皆さんはこの写真を見て何か気づくことはありますか?
普段の幼児クラスのお散歩の様子ではありますね。少し気になるのは保育士が先頭に立って歩いていないということです。つまり先頭は子どもたちということです
今回はお散歩での「歩き方」について焦点を当ててみようと思います。お散歩でも色々と注目すべき所はたくさんあると思いますが、目的地に向かうまでどのように歩いているのか、そして私が先輩保育士から学んだことを紹介したいと思います。
本来ならば保育士が先頭を歩いていくのが普通ですが、私の先輩保育士はそうではありません。一瞬見ただけでは危ないのでは?と思う方も多いと思いますが、実践してみると全くそうは感じません。というのは、次の写真を見ていただければわかると思うのですが、子どもたちに何やら声をかけています。
なにを話しかけているかと言いますと、
「3本目の木まで行ったら待っててくれる?」
と言っていました。
本当に待っていられるの?と思う方もいらっしゃると思いますが、子どもたちはしっかりと…
「1本…2本…3本!!」
と言って自信満々でそこまで行くと止まっているではありませんか。
もちろん、先輩保育士は先頭を歩いている子がどんな子かもよく知っていて行っています。
こうすることにより、少し道を渡る時などは先頭の子に「あの電信柱まで行ったら止まっていてくれる?」など先にあるも物を見て伝え、共有し、声をかけ先に行ってもらうことで先頭の先生が次の引率の先生が来るまで子どもが渡る道に立っていられるということです。
もちろん先生は先頭をしっかり見つつ、自転車などが来た時に対応ができます。次の先生が来たら場所を代わるのでスムーズに行うことができます。

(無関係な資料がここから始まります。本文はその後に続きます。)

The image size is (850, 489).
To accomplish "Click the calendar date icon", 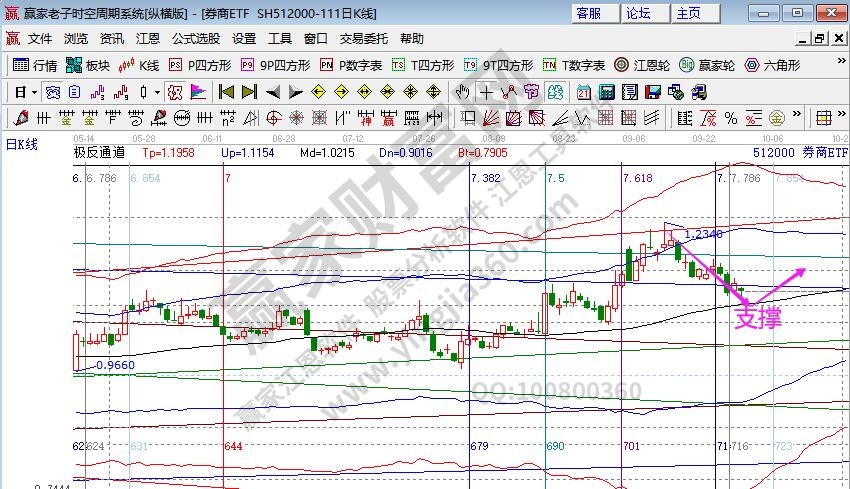I will click(583, 92).
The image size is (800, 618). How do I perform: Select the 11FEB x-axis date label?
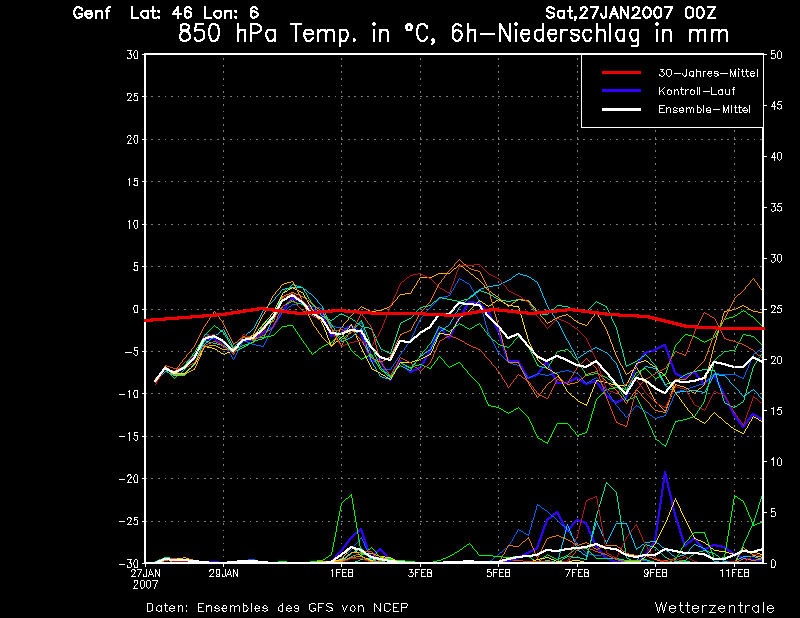coord(734,574)
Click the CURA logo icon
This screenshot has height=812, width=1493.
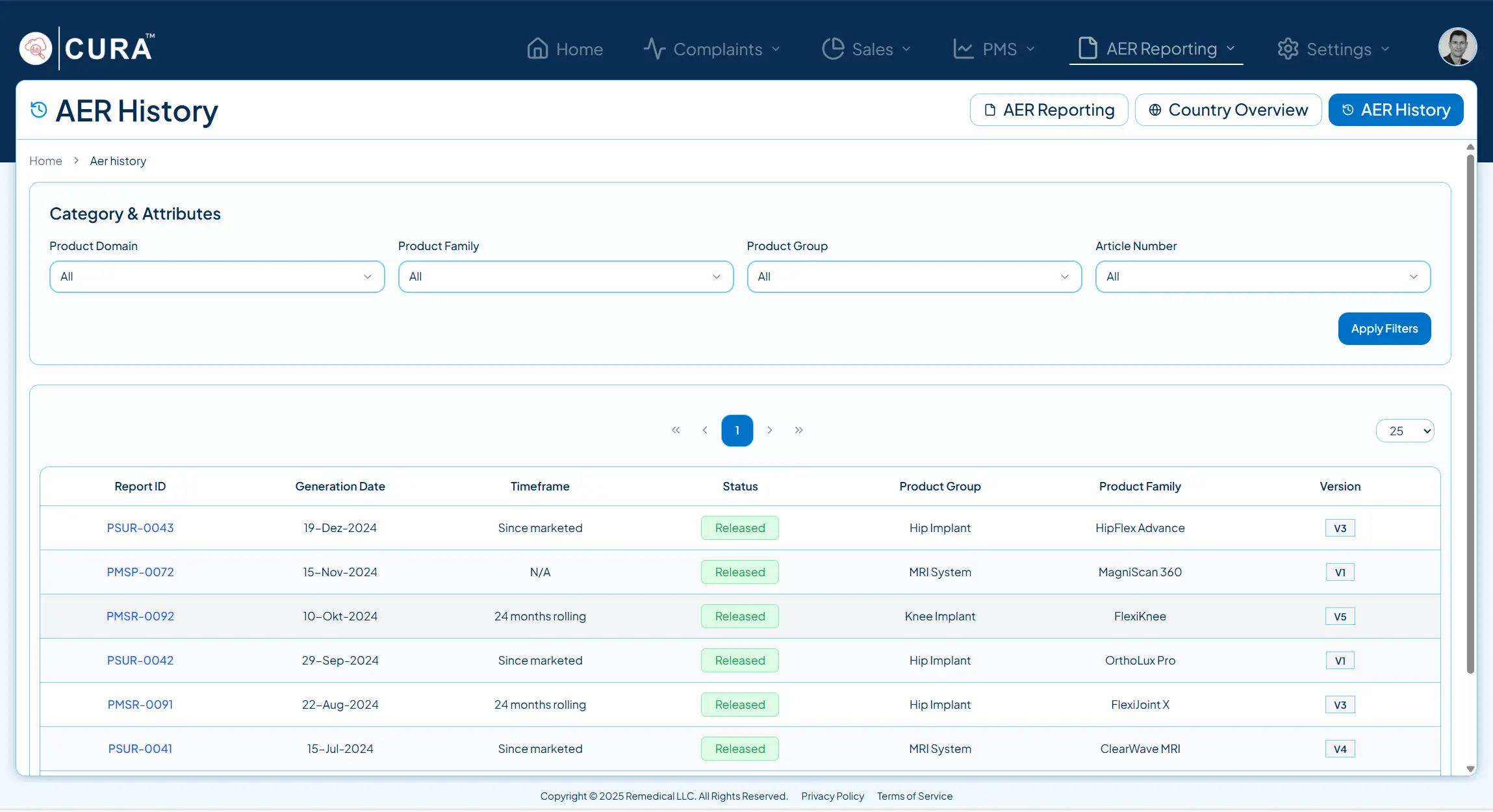(36, 49)
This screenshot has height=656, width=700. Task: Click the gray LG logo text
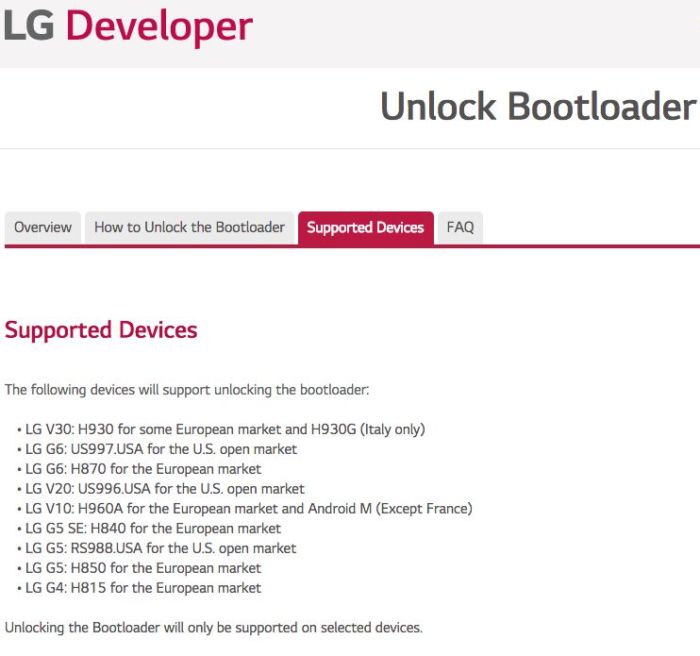click(28, 27)
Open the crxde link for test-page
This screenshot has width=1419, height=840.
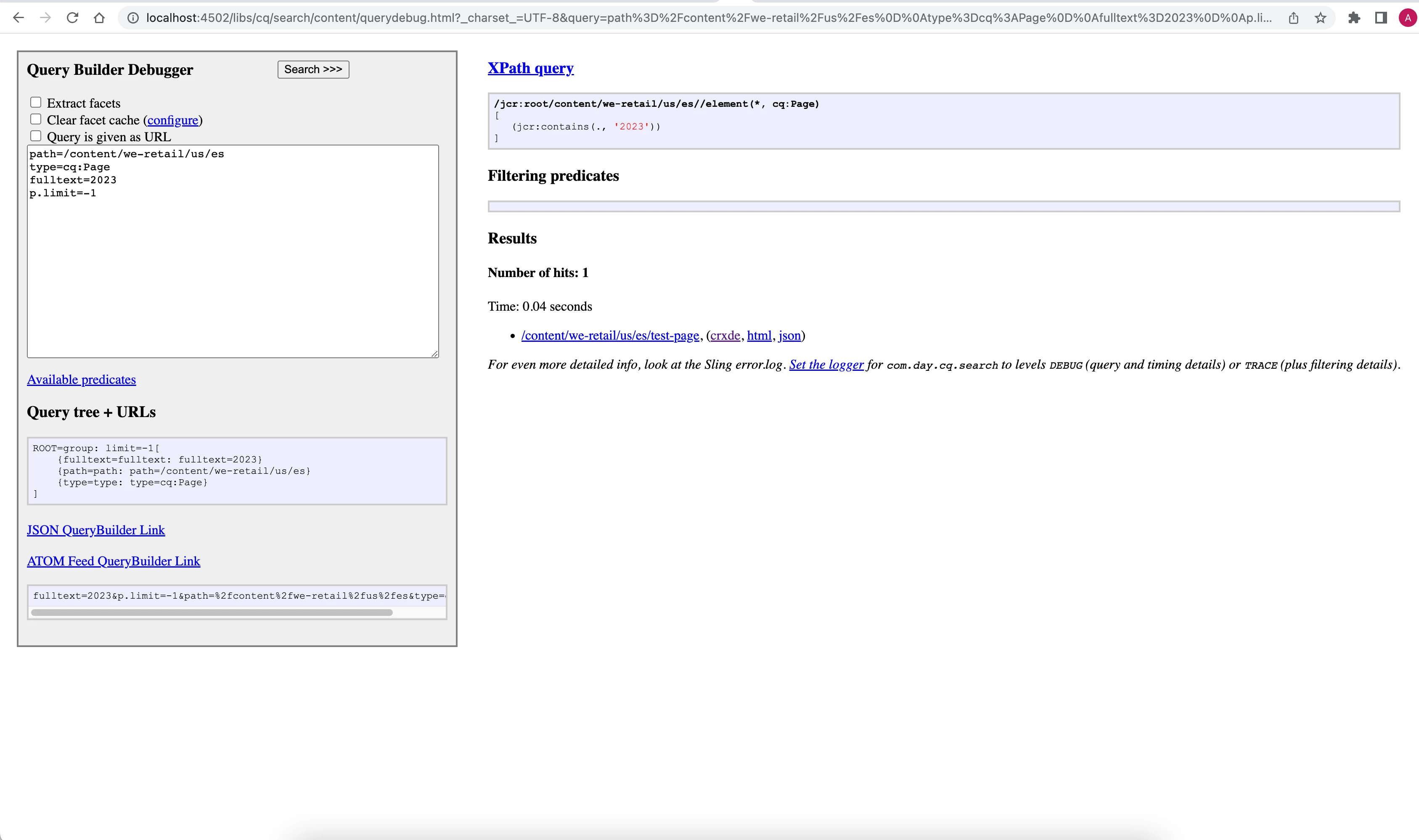tap(725, 335)
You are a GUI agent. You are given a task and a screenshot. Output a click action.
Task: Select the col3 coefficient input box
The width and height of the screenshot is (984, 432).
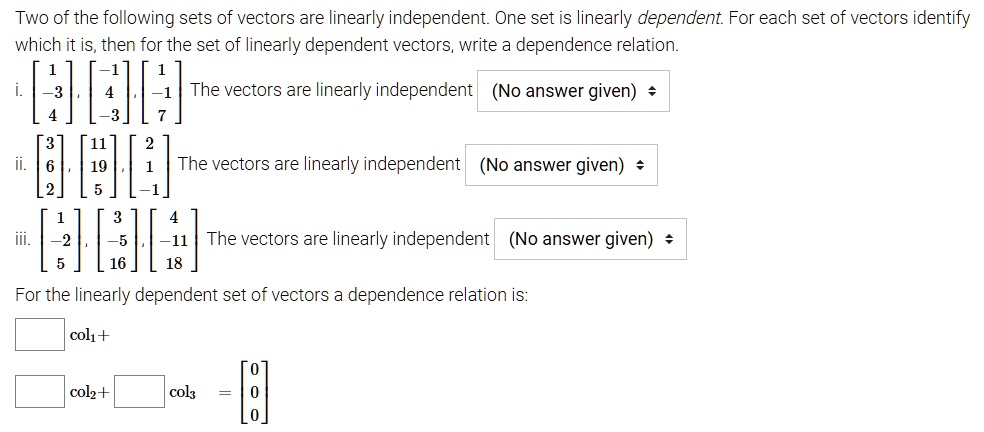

このように先が見えないので見えるところまで行き車が来ているかなども確認出来ます。
ここを渡っているときは危ないから見ていたいけど先頭だから行かなければ…と思うことはあると思います。そんなときにこうすることによって危険箇所を見ることもできますし、何より子どもたちは頼られることで自信に繋がっているような気もしています。さらいうと保育士が子どもを信じるという部分にも繋がっているように思います。

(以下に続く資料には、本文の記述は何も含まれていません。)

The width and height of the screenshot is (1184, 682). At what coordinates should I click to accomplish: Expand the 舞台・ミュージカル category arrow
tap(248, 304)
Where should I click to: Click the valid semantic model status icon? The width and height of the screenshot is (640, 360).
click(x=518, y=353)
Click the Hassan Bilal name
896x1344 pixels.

そんな歩き方をしていると、心にも余裕ができ、本来の目的である散歩の途中でも綺麗な花があることに気づけたり、あんな虫がいたね、という発見にも繋がっていくことが、実践していてわかりました。
この歩き方を教えて頂いたのは、何年か前に散歩に行ったときです。。
40人ほどのお散歩の帰りに私が先頭を歩き、間にその先輩保育士、最後にもう一人の保育士3人で歩いていました。その際、1番後ろの子にトラブルがあり、保育士一人が対応しました。
対応している間は、私と先輩保育士2人となります。少しおどおどしている私にその歩き方をささっと私のところにきて、教えてくれました。すぐにそれを実践することで視野がぐんと広がり、大人も子どもも歩きやすいことに気づきます。
また教え方もナチュラルな言い方だったのでそんな部分を私も見習いたいと強く思っています。
そして、この実践を繰り返すうちに思うことは先頭の子に「何本目」などというワードが出てきます。数の数え方の概念や量の把握にもつながり様々なメリットがあるのではないとも思えています。
普段何気なくしている散歩の中にも様々な要素が含まれていることがわかりました。
(報告者 本多悠里)
保育士が子どもを信じ、子どもの信じてもらえているということで自信にもなり、なにより嬉しくなりますね。素敵な関わり方を教えていただき、実践してみたくなりました。私たちの大切なことに実践での方法をたくさん増やしていくということがあるように思います。それは私の課題でもあります。理念や思いの実現のために実際の子どもに沿った、具体的な方法をたくさん見つけていきたいなと思います。まだまだです。また、教え方がナチュラルな…というのも素敵ですね。相手に伝えたいことがスッと伝わるんだろうなと思えてきます。感情が先にあると、どうしてもその感情に対しての反応が先になってしまい、本当に伝えたいこと、共有しておきたいことが霞んでしまいそうですね。
普段、どのような思考・視点をもっていれば、このような発想が生まれるのでしょうね。別の園であれば、「危ないでしょ!」で終わっているところを、散歩本来の目的や楽しみ方、子どもの力を考慮して“そもそも”を受け入れる体制が園にあることや、本多先生のようにそれに気づいて「これは良い!」「画期的」などと思ってくれる職員がいることが、大きいのだろうなぁと感じました。
素晴らしいイントロからくる報告の始まり。流石本多先生ですね!読みたくなる書き出し、とても勉強になります。
藤森先生も教員時代に、子ども達と校外に出た際に引率の先生に「後ろを全く見ない」と言われたとか(笑)僕はこのお話が大好きなのですが、子どもを信頼しているということを、背中で語るということのようにも感じます。〝「3本目の木まで行ったら待っててくれる?」〟もう最高です。